[WHAT IS BEING ASKED] Copy the lines below, please, starting with the one that contains "Clear the Role name search field" and ending with the last. Pictures stay out.

Saved data entries:

______

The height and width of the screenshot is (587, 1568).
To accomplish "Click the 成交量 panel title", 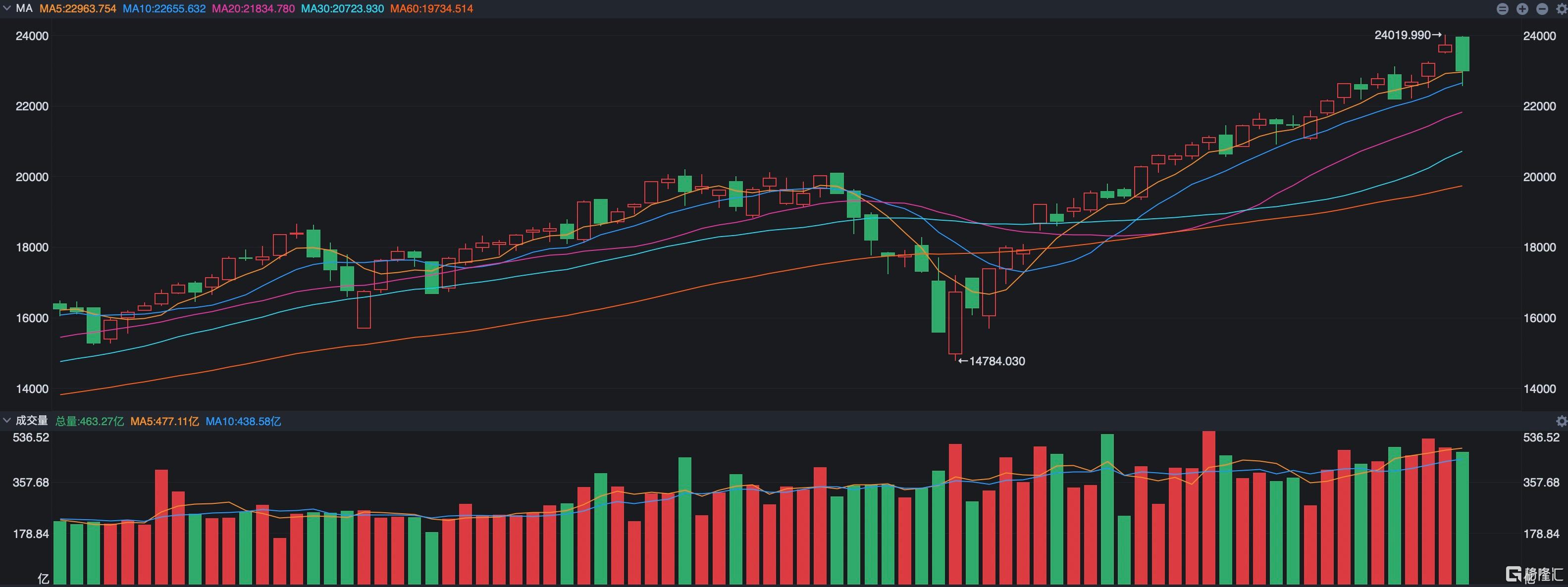I will click(x=32, y=420).
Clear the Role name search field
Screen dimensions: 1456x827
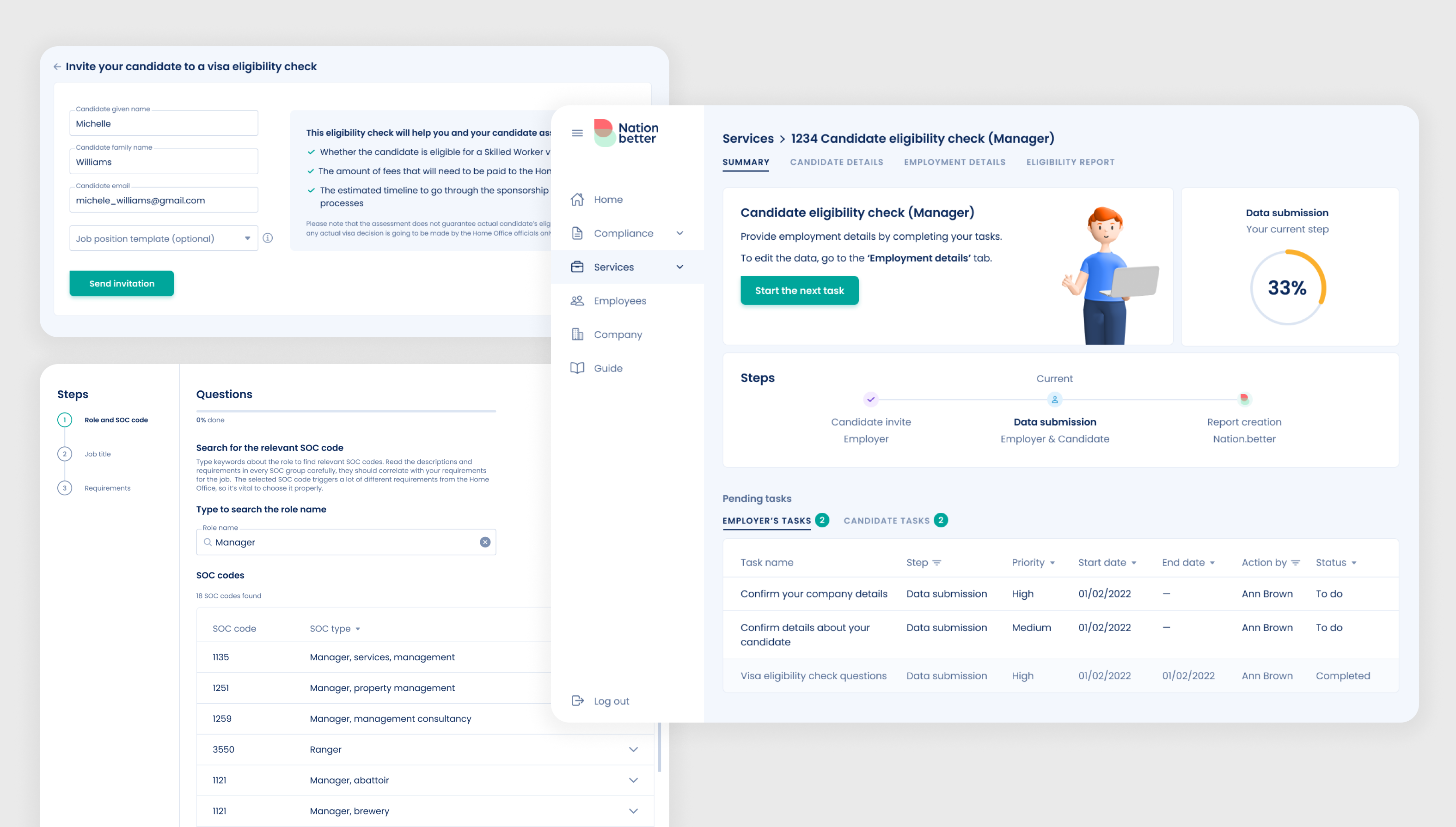(x=484, y=542)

______

[TASK ANSWER]
Clear the Role name search field
Screen dimensions: 1456x827
(x=484, y=542)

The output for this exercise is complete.